Volume 15, Issue 3, July 2015 pp 638-642

Research Article

Study of serum uric acid activity in dyslipidemia

Jaba Chauhan1, Virendra Verma2, Kaushal Kishore3

1,2PG IInd Year, 3Professor and Head, Department of Medicine, Santosh Medical College and Hospital, Ghaziabad, Uttar Pradesh, INDIA.

With increasing prevalence of obesity, hypertension, diabetes mellitus, dylipidemia in the general population due to lifestyle changes, the risk for heart disease, renal disease and cerebrovascular accidents is on the rise.
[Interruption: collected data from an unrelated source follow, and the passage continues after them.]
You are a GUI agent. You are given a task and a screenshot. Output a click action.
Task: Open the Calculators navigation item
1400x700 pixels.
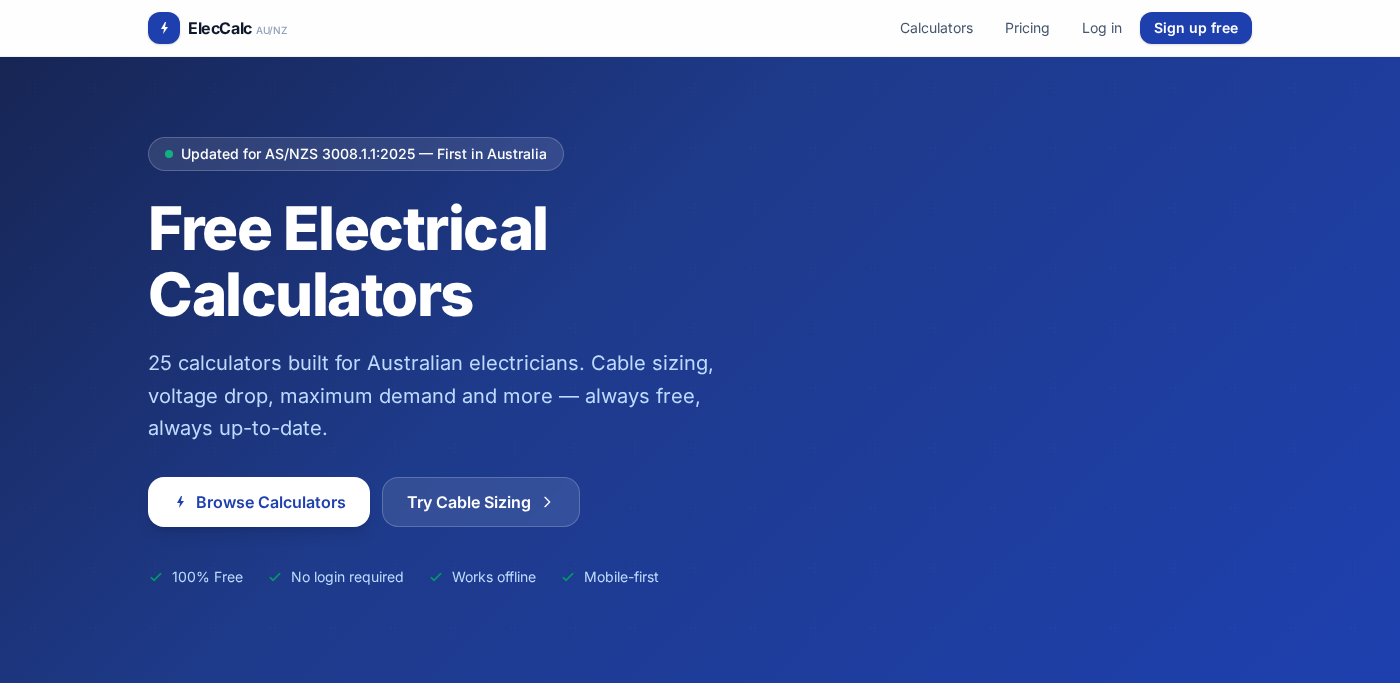point(936,28)
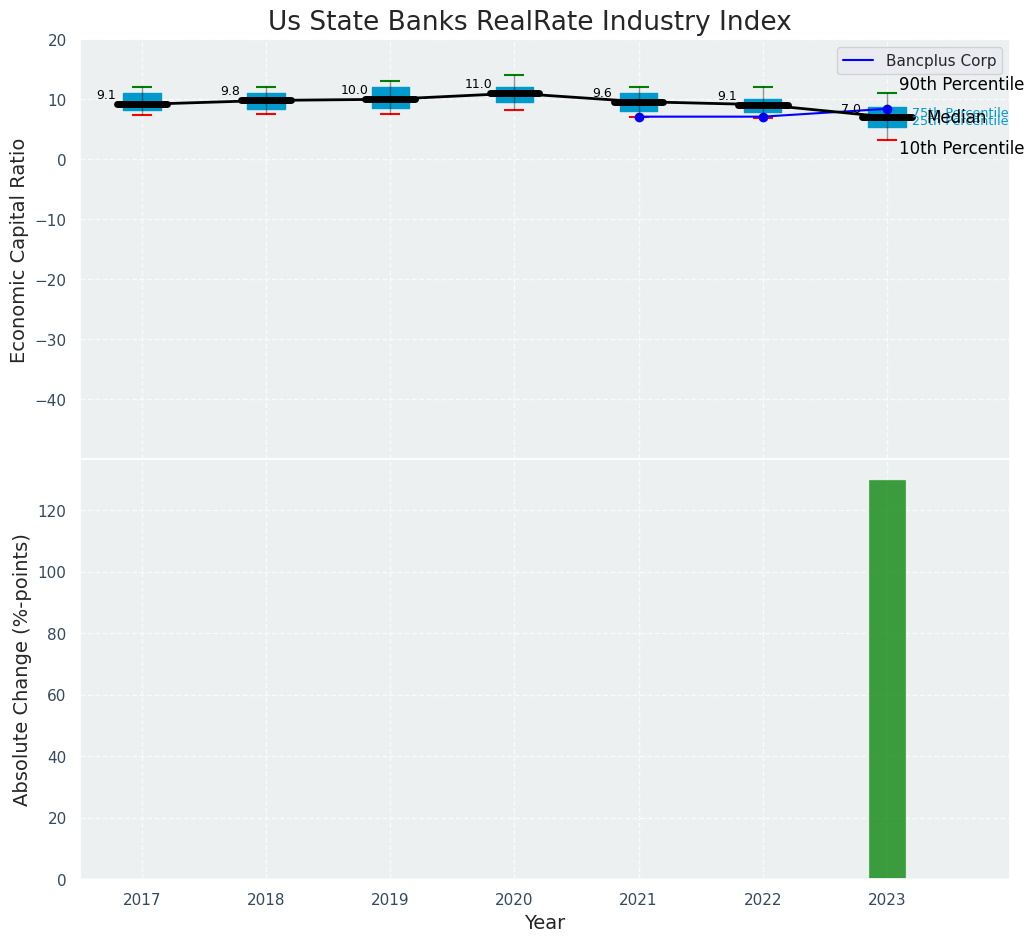
Task: Click the blue legend line sample
Action: 860,61
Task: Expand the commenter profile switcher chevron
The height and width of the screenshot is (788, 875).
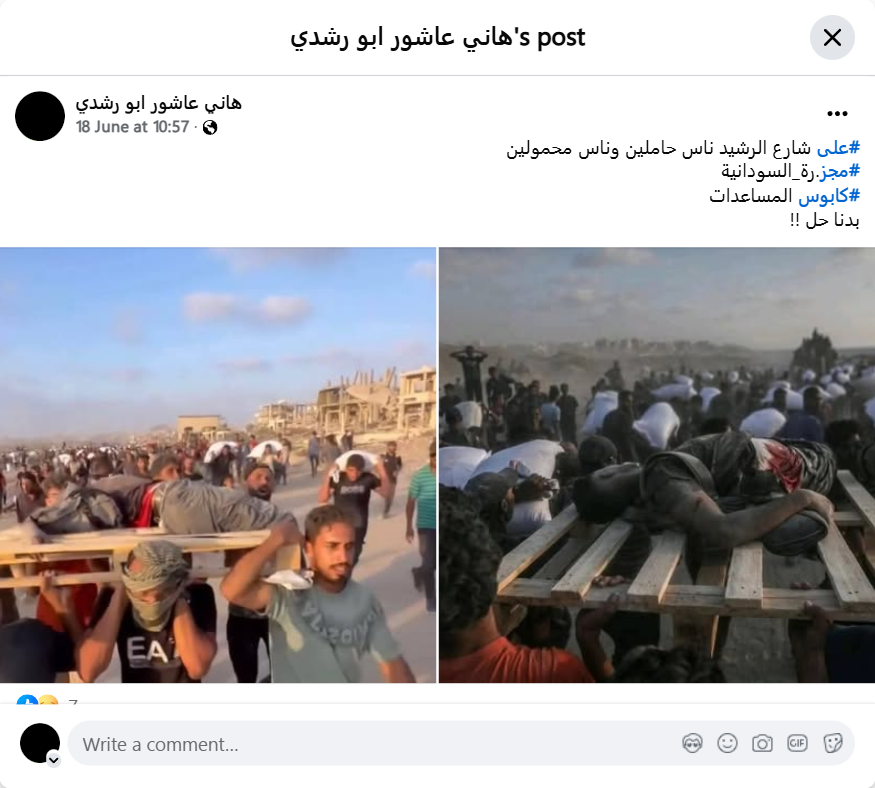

While the topicality of serum uric acid being a risk factor is currently controversial, there is little controversy regarding its association with cardiovascular and renal disease, especially in patients with hypertension, diabetes mellitus and dyslipidemia. The risk for heart failure increases by 21% in patients with hyperuricemia, by 47% in patients with dyslipidemia, and by almost 78% in patients with both hyperuricemia and dyslipidemia. Aim: The aim of this study is to evaluate the association between dyslipidemia and hyperuricemia. Methodology: The study was conducted as a case control study. The patients attending the OPD of Medicine department of Santosh Medical College and Hospital, Ghaziabad, Uttar Pradesh are included in this study, during a period of July 2014 to June 2015. A written informed consent was taken from the patients inducted into the study. A copy of patient information sheet was also given to the patient, and ethical clearance was taken. Result: In the present study, we found 50% of males and 50% of females in cases, and 46% males and 54% females in controls. Hyperuricemia, which is defined as serum uric acid levels of >7 mg/dl in males and >6 mg/dl in females is frequently associated with dyslipidemia. However no consensus has been reached if hyperuricemia in dyslipidemia is a secondary phenomenon or whether hyperuricemia predicts the development of dyslipidemia. Summary: The prevalence of obesity, hypertension, diabetes mellitus, dyslipidemia and hyperuricemia has been increasing over the last few decades due to rising living standards with modernisation and urbanisation. Dyslipidemia and hyperuricemia are both individual risk factors for cardiovascular and cerebrovascular diseases. The risk for these increases many fold when both these factors are present in a patient. Conclusion: Our study has shown that uric acid elevation is an important component of dyslipidemia. Measuring uric acid is a useful test for a clinician, as it carries important prognostic information. An elevation of uric acid is associated with an increased risk for cardiovascular disease and mortality.